In order to be able to stop watching directories, it may make sense for SDL_WatchDirectory to return something, perhaps SDL_DirectoryWatcher*, that can be passed to a function named something like SDL_ForgetDirectory(SDL_DirectoryWatcher*). Or, maybe it would suffice for the ‘cancelling’ function to just take the path to stop generating events for, though this might cause issues if two parts of an application are watching the same thing, and only one of them wishes to stop seeing events.
Considering that, it may even make sense to supply a userdata pointer to SDL_WatchDirectory that is accessible in the SDL_Event later.

These directory exploring & watching features would be quite handy.

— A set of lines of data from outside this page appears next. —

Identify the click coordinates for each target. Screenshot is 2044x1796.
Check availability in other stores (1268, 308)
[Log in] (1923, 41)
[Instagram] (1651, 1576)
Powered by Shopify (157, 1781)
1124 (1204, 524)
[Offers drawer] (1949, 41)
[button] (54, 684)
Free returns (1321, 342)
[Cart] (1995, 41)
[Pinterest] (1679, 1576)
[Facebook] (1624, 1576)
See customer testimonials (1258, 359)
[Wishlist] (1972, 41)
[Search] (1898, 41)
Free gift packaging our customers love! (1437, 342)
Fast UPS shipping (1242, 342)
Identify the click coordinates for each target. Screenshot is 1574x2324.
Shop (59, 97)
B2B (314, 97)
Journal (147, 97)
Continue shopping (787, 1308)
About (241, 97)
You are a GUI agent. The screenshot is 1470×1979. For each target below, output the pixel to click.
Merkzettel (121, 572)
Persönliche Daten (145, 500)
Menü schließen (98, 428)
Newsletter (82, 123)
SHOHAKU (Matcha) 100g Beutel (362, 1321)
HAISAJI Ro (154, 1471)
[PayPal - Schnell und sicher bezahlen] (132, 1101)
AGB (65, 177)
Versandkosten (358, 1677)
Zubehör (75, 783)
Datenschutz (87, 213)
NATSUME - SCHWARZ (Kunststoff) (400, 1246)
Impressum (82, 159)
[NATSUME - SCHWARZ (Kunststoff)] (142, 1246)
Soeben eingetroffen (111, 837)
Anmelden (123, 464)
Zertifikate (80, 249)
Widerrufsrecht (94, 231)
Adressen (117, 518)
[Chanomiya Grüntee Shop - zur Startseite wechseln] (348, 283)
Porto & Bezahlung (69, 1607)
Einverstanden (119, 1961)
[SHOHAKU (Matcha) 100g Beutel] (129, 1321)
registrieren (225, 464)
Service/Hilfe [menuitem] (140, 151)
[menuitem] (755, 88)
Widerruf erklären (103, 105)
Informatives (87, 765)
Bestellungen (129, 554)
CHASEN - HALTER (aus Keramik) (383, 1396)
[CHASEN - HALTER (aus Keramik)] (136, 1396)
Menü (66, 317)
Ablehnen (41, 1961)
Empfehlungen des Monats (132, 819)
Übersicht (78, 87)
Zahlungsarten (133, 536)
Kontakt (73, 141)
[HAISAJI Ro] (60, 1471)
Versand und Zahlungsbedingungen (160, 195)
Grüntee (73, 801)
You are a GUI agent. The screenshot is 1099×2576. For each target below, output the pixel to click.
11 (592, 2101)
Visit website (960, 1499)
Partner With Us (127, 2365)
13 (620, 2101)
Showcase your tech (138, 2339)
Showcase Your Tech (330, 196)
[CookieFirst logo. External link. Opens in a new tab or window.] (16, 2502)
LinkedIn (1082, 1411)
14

The former would help a lot in making custom file saving/loading GUIs for games with built-in level editors, and for games that want to do something with all files in a certain directory, for example "when my game starts, I want to run every script file ending in .lua that resides in the local path ‘content/scripts’ ". The latter is a little bit harder to find justification for in the context of just games, as the use case I personally have in mind is for server software (I want to be able to listen to changes in files that the server has cached, and update the cache accordingly to not serve stale files), and for a developer-oriented level editor (to detect and show new image assets that can be used, or to recalculate things when a file describing object information is changed, without having to reload the editor).